Some prominent landscape professionals are embracing the idea, saying real plants are more attractive and better for the environment.

“Bare ground is an abomination against nature,” said Curtis Short, an aesthetic pruner and gardener in Sonoma County who has long been a cheerleader for the virtues of mulch in its many forms.

Green mulch was a hot topic at Pacific Horticulture’s “Changing Times, Changing Gardens” summit in Santa Rosa last fall. Thomas Rainer, a landscape architect in Washington D.C., who has designed projects for the U.S. Capitol grounds, the Martin Luther King, Jr. Memorial and the New York Botanical Garden, devoted his keynote address to the concept.

Rainer advocates creating a meadow that carpets the lower several inches of your entire landscape, while an arrangement of larger, discrete shrubs, trees or large, stout perennials, flourish above.

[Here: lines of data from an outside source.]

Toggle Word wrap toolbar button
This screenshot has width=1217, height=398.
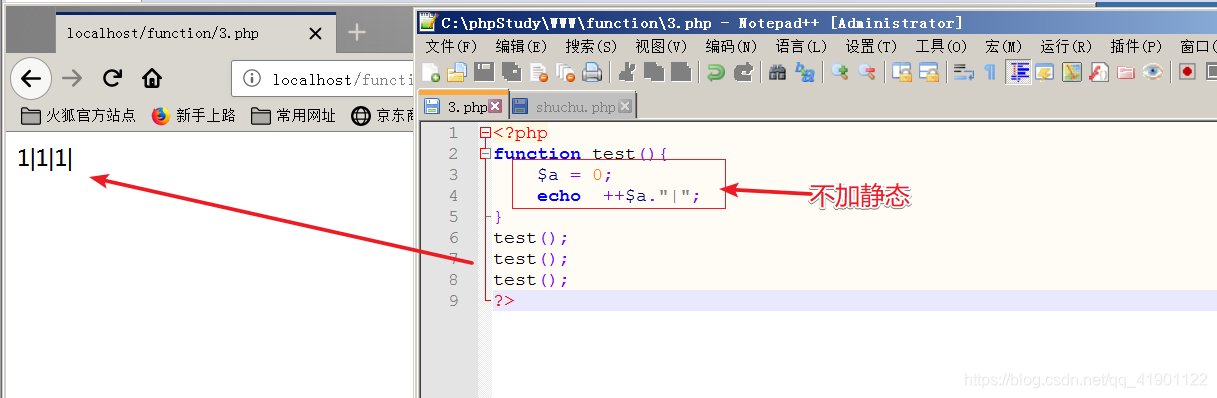pos(963,72)
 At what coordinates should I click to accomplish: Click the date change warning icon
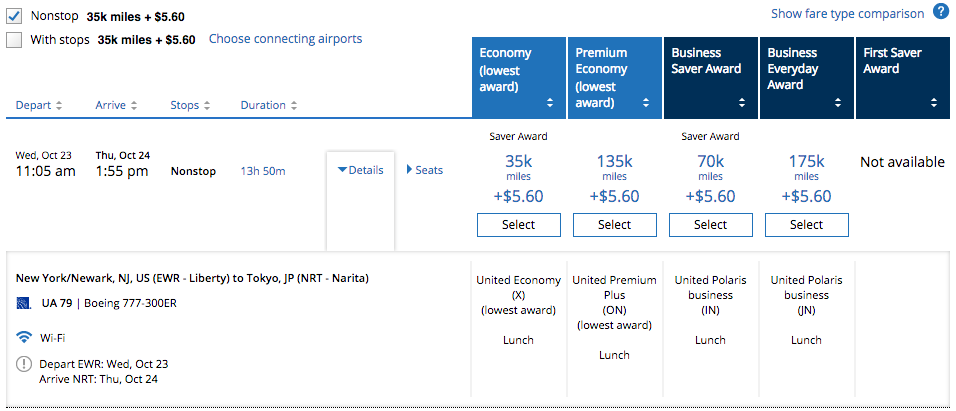click(x=25, y=364)
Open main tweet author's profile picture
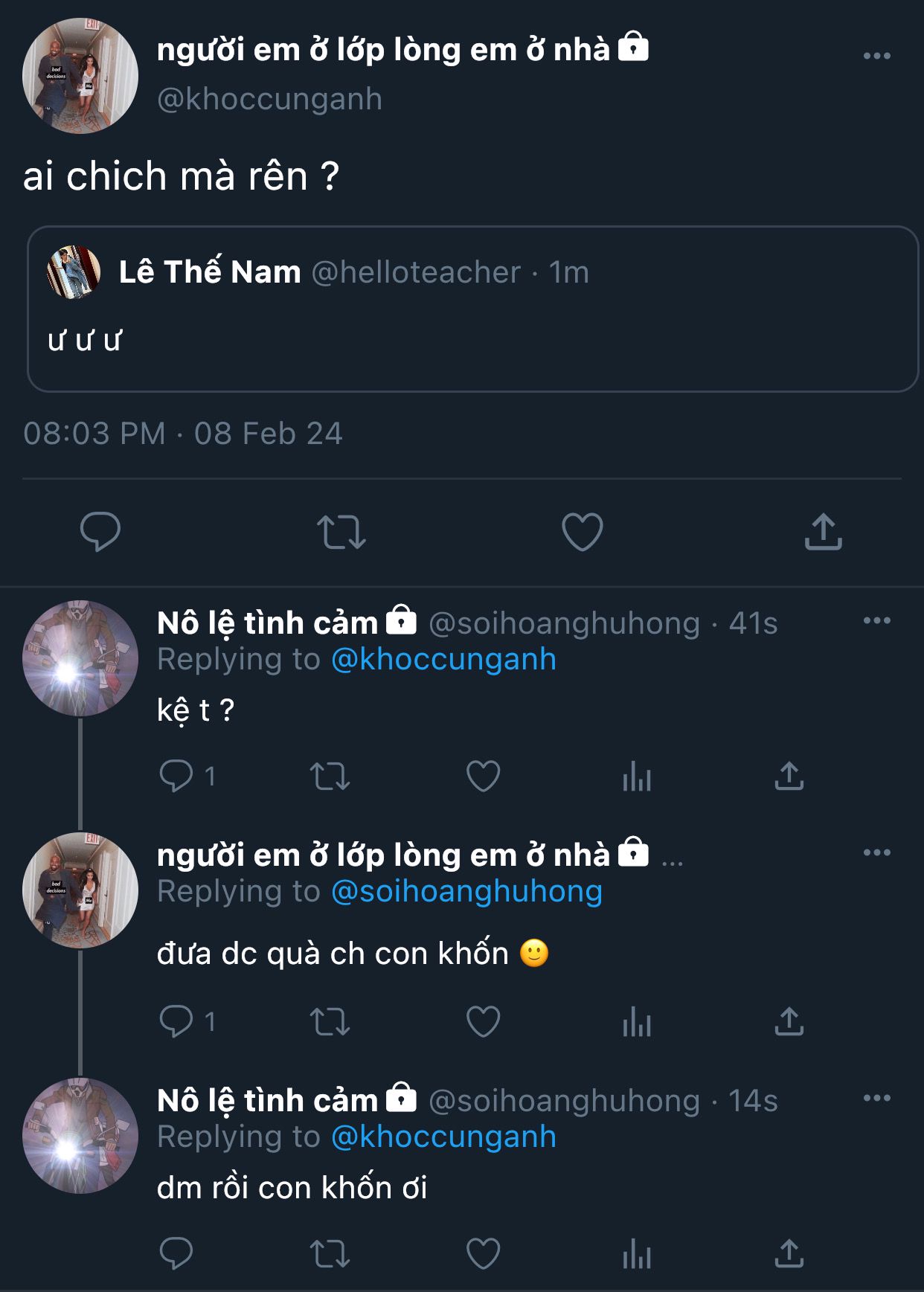Image resolution: width=924 pixels, height=1292 pixels. tap(80, 76)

Good bottom story plants in this region include anything from California poppies and society garlic to bleeding heart, snowberry and redwood sorrel.

Short came away a convert.

“I admit I am a big proponent of using mulch chippings, but I see them as a way to feed soil and defend against weeds while more desirable plants take hold,” he said. “I never intend a mulched area to remain plant free unless there is good reason for it to remain open.”

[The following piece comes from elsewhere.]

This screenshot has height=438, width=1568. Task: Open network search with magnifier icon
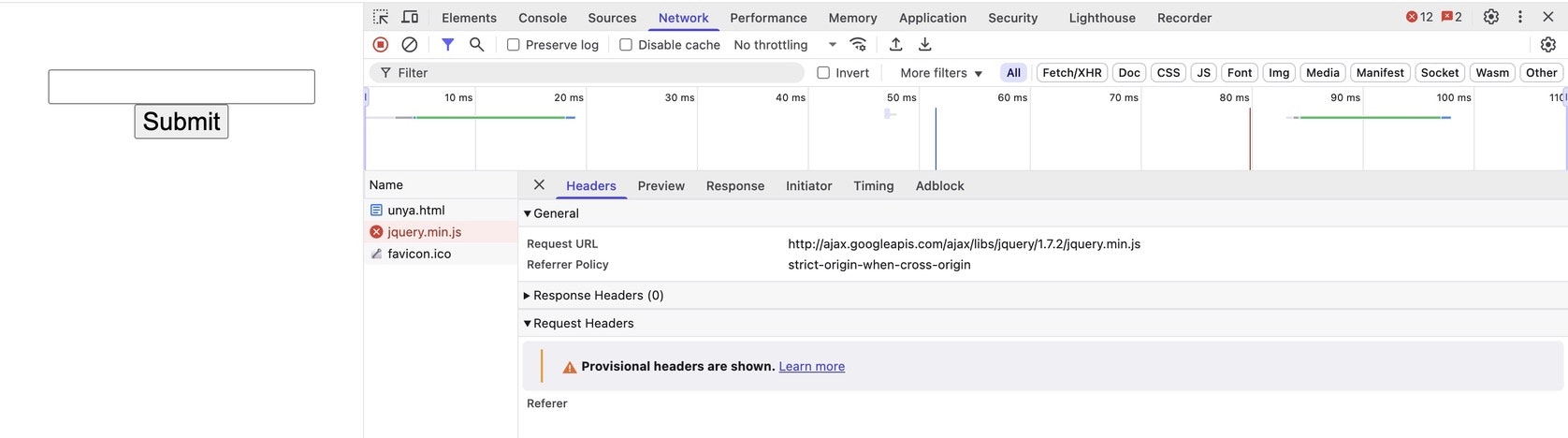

While more and more homeowners are wisely ripping out their lawns, they’re replacing them with landscapes that tend to be filled in with a lot of bark and pebbles.

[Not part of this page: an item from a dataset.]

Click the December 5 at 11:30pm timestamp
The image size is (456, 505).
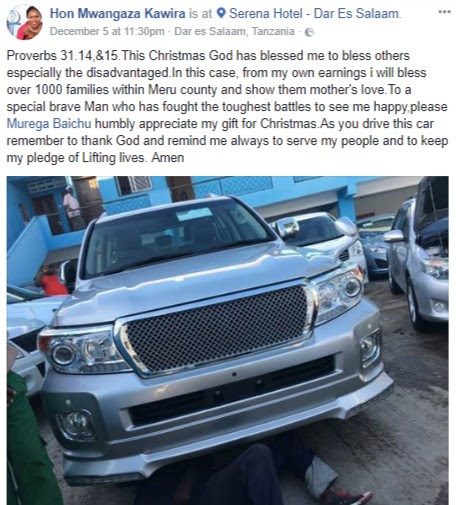pos(107,31)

“These are not ideal lawn substitutes because the world is a better place when ground is covered by a mulch of plants,” Short said. “If you have ground that is not paved with concrete, flagstone or pavers, then plant it. Those plants will sequester carbon, release oxygen, out-compete weeds, create habitat, improve the soil and beautify our world.”

Sherrie Althouse, the co-owner of California Flora Nursery in Fulton, said the idea makes sense on many levels, including weed suppression.

“To fill in with desirable plants that have traits you enjoy makes more sense than allowing weeds to come in that are opportunists that will take over the whole place,” she said. “As a gardener you get to be the one that makes the choice.”

Rainer has pointed out that plants are social creatures that in nature, live in communities. And yet so many gardens are filled with plants installed in isolation within what he has described as “a sea of mulch.”

A layer of living green material can also protect the soil from erosion, particularly on slopes, said Diana Douch of Artemis Design and Gardens in Sonoma County. And any additional water consumed by plants used as green mulch is offset by the moisture retained when the soil is shaded, which in turn provides a welcoming environment for lizards, worms and soil microbes that like cooler soil, she said.

Before planting, prepare the soil by digging it over to the depth of a fork and then, as she says “let the worms do the rest.” After that, add some organic soil amendment and dig it in for priority planting. After you have planted, add another 2-3 inches of mulch to suppress weeds while the new plants grow and spread.